━━━ Task input
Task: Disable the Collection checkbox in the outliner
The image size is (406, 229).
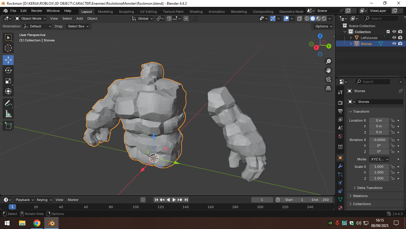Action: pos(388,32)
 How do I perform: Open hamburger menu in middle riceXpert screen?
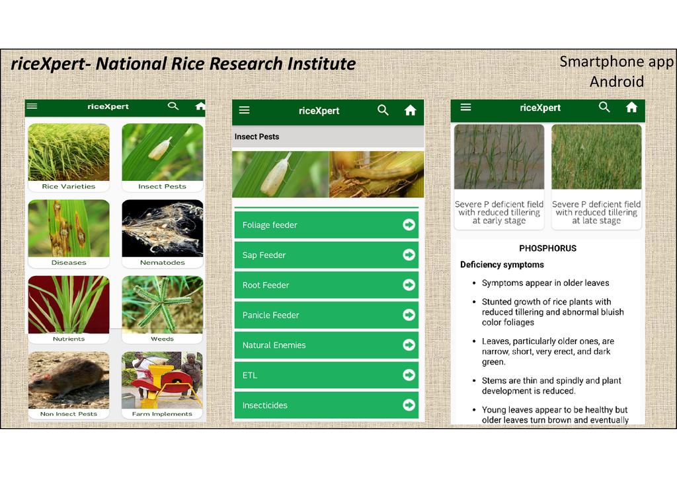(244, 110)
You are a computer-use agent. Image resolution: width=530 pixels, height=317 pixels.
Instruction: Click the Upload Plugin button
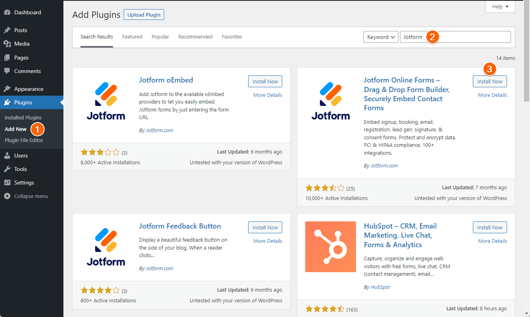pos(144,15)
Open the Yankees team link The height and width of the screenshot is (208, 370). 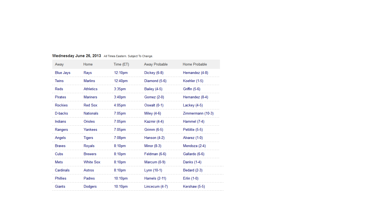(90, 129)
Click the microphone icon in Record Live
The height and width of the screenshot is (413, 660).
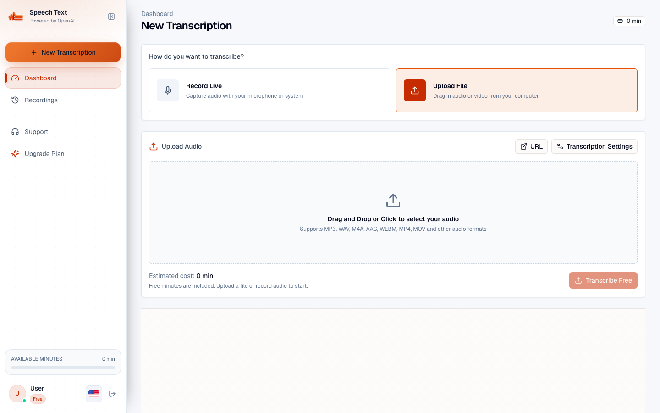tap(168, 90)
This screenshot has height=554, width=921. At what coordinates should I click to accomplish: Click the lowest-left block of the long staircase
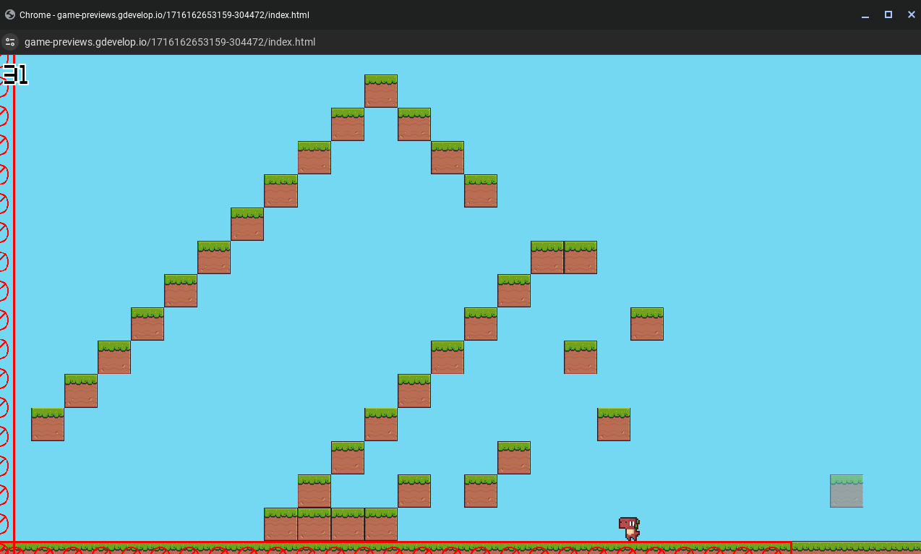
━━━━━━
* Action item:
Make an exact copy of the lines of the records from the line containing "The height and width of the screenshot is (413, 660)." through the final line, both ends included, but not of the pictures.

* Task output:
The height and width of the screenshot is (413, 660).
tap(168, 90)
This screenshot has height=554, width=921. At what coordinates should I click to accomplish: Click the lowest-left block of the long staircase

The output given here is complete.